MATERIAL =
** Start **
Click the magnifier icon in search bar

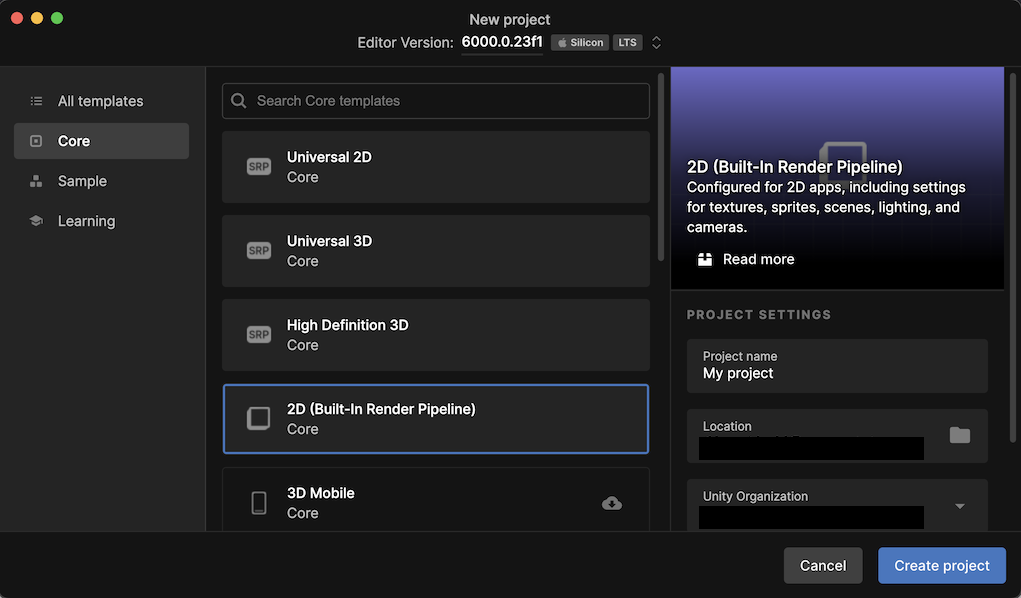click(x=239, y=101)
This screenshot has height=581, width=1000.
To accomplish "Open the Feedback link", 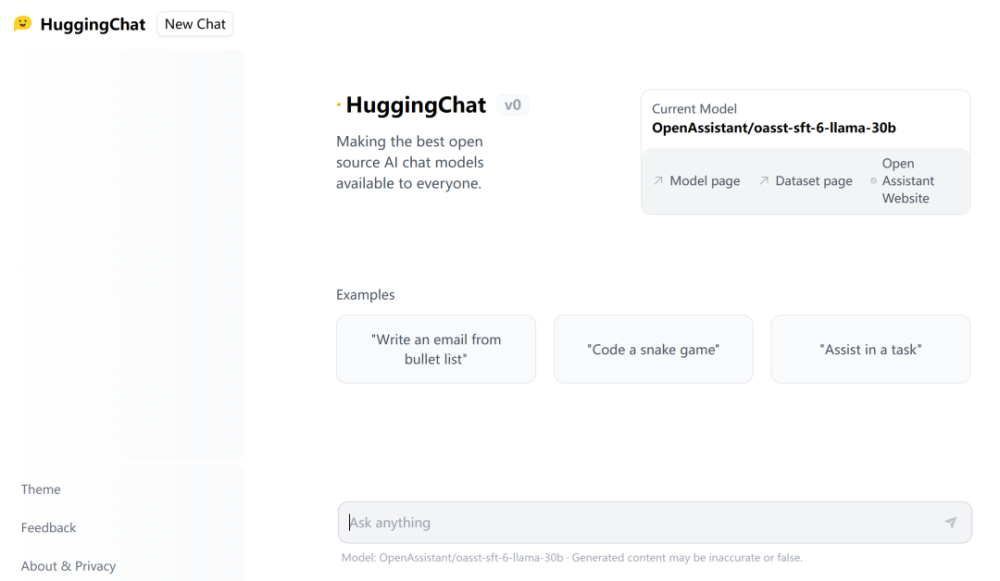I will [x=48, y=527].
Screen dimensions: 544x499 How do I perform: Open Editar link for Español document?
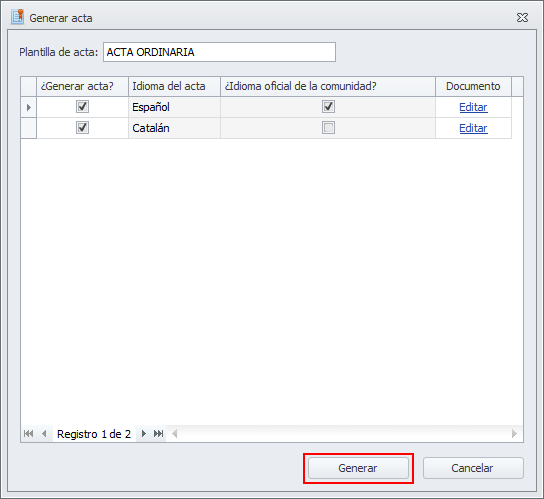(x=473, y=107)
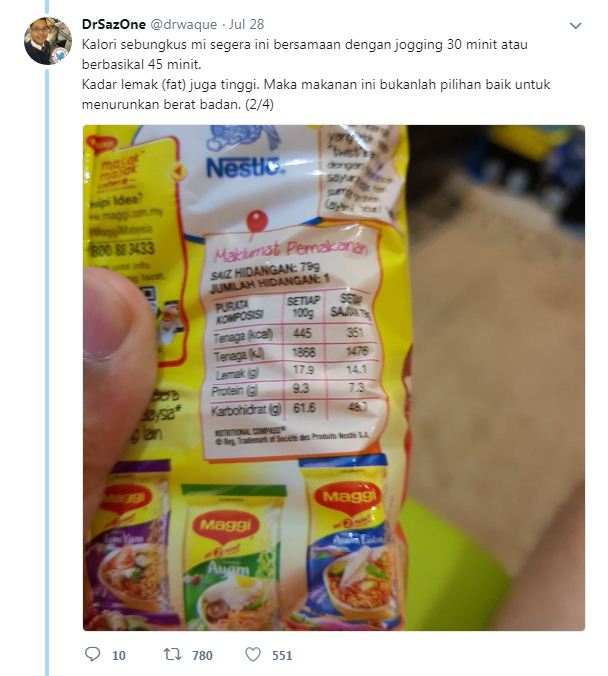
** End **
TASK GOAL =
Revise everything from the line containing "Screen dimensions: 544x499" down through the end of the lines, replacing "document" with "file" and keeping everything else the same. Leave the pictures out of your answer.

SOLVED PROBLEM =
Screen dimensions: 544x499 How do I perform: Open Editar link for Español file?
(x=473, y=107)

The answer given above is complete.